For brevity’s sake I’m only including the configuration steps for one remote GRE endpoint, this environment has many but the configuration is the same.
First a port is created on the tunnel bridge with the name gre-172.31.254.29…
ovs-vsctl --timeout=2 -- --may-exist add-port br-tun gre-172.31.254.29
…the port is configured as type gre…
ovs-vsctl --timeout=2 set Interface gre-172.31.254.29 type=gre
…a remote GRE endpoint is added…
ovs-vsctl --timeout=2 set Interface gre-172.31.254.29 options:remote_ip=172.31.254.29
…the local GRE endpoint is added…
ovs-vsctl --timeout=2 set Interface gre-172.31.254.29 options:local_ip=172.31.254.65
…will be controlled by a OpenFlow flow…
ovs-vsctl --timeout=2 set Interface gre-172.31.254.29 options:in_key=flow
ovs-vsctl --timeout=2 set Interface gre-172.31.254.29 options:out_key=flow
…and then a check is done to determine whether the port was created and configured successfully. In the background a comparison is done between the returned ofport value and -1. As long as the ofport value is greater than -1 the port was created/configured successfully. If -1 is returned the port configuration failed but the agent’s initialization sequence doesn’t stop.
ovs-vsctl --timeout=2 get Interface gre-172.31.254.29 ofport
The integer returned from the last command is also used to populate the in_port argument value in the next OpenFlow flow table configuration command which is used to add the port to the GRE_TUN_TO_LV flow table. Any network packets that ingress this new GRE endpoint port will be manipulated using the OpenFlow flow entries in the GRE_TUN_TO_LV created earlier.
ovs-ofctl add-flow br-tun "hard_timeout=0,idle_timeout=0,priority=1,in_port=4,actions=resubmit(,2)"

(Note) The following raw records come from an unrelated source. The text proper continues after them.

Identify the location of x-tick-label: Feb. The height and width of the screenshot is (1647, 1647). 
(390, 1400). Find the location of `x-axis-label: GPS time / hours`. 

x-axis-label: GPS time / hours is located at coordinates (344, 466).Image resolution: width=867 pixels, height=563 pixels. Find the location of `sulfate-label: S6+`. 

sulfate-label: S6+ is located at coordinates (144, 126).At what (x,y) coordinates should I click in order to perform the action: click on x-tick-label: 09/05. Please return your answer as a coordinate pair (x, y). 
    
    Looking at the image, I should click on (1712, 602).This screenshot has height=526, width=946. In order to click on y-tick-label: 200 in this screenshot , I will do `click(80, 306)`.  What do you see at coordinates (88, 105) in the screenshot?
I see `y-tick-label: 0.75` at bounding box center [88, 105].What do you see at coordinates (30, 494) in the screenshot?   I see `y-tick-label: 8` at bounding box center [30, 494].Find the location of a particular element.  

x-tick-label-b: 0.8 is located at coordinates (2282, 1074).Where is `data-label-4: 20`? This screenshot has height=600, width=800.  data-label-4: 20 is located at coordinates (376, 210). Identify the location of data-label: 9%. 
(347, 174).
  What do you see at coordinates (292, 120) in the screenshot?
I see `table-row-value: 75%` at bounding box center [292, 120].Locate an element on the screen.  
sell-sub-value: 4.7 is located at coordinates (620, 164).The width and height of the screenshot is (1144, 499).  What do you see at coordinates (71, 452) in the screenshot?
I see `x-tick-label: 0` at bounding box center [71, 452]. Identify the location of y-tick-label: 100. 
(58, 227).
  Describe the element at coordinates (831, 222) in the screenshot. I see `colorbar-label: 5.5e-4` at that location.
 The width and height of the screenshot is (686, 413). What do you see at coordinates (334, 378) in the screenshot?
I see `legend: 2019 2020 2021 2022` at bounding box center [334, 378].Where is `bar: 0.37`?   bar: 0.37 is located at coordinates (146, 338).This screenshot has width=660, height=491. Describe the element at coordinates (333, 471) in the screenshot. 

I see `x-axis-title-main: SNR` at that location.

The next two commands tally the existing, added, and/or removed ports by comparing the ports that existed during the last poll of the Neutron OVS agent. Both of these commands are initiated by an if statement found on line 1081 and 1082 in the ovs_neutron_plugin.py file:
port_info = self.update_ports(ports)
First the function definition update_ports in the same file is called using the self.update_ports(ports) action. The update_ports calls the function definition get_vif_port_set in the ovs_lib.py file which retrieves the list of existing integration bridge ports and sets the result to a variable called port_names.
ovs-vsctl --timeout=2 list-ports br-int
Secondly the list Interface action retrieves a list of the ports with their names and external IDs (the attached MAC address, interface ID, interface status, and VM ID) and assigns the results to a variable.
ovs-vsctl --timeout=2 --format=json -- --columns=name,external_ids list Interface
The two variables are compared, if a difference is found the divergence is calculated as one of two states: added or removed, and the network ports are created or deleted (in this case there was no divergence found so no logs…I’ll try to dig some up if I can).
Lastly the firewall needs to be refreshed for the new ports, both IPv4 and IPv6.
At this point the underlying structure has been built for the plugin to work and the next steps update the OVS bridges and OpenFlow flow tables to support the existing ports. Once those (if any) ports have been created and configured the neutron-plugin-openvswitch-agent will poll periodically.